Material for the task section start
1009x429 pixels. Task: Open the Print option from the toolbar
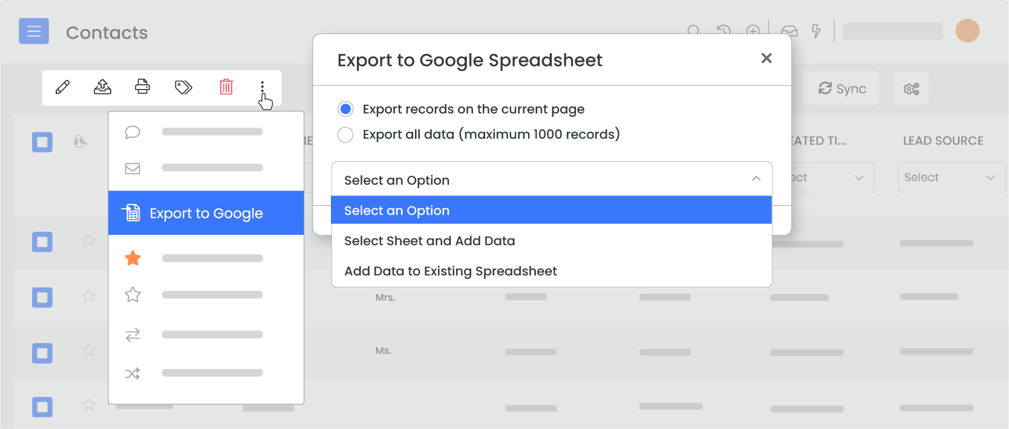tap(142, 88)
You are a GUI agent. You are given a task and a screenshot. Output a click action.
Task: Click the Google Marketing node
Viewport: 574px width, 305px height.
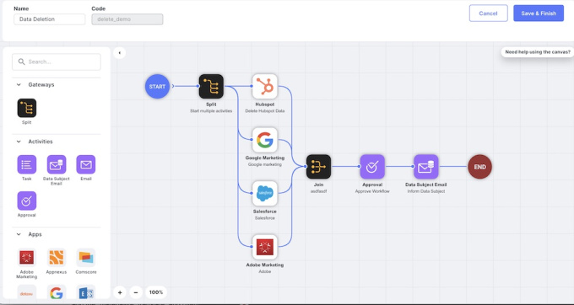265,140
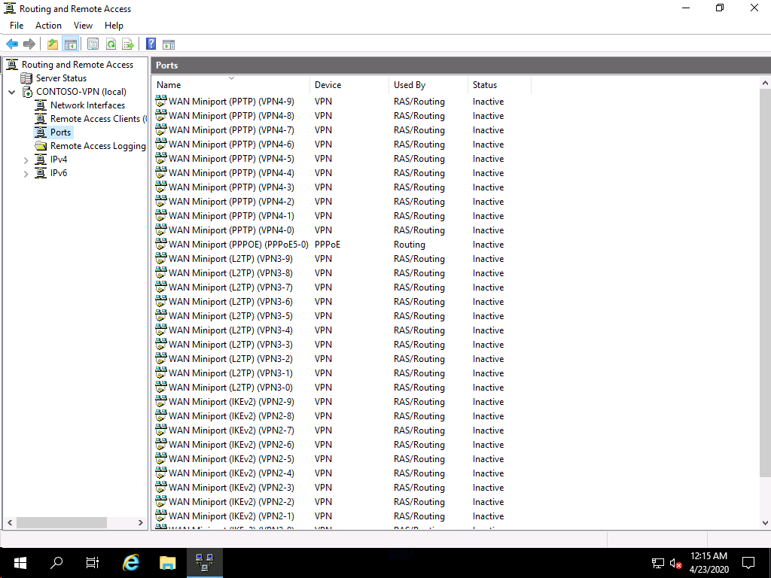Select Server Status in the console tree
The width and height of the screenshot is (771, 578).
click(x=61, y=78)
Material for the task section end
» **Required work**
When copying the data above, repeat every word exactly and drop the pictures.

» **Answer to this problem**
1009x429 pixels. Task: Open the Print option from the toolbar
tap(142, 88)
You are a GUI agent. You are given a task and a screenshot. Output a click action.
Task: Click the Google Marketing node
Viewport: 574px width, 305px height.
265,140
Select Server Status in the console tree
The width and height of the screenshot is (771, 578).
click(x=61, y=78)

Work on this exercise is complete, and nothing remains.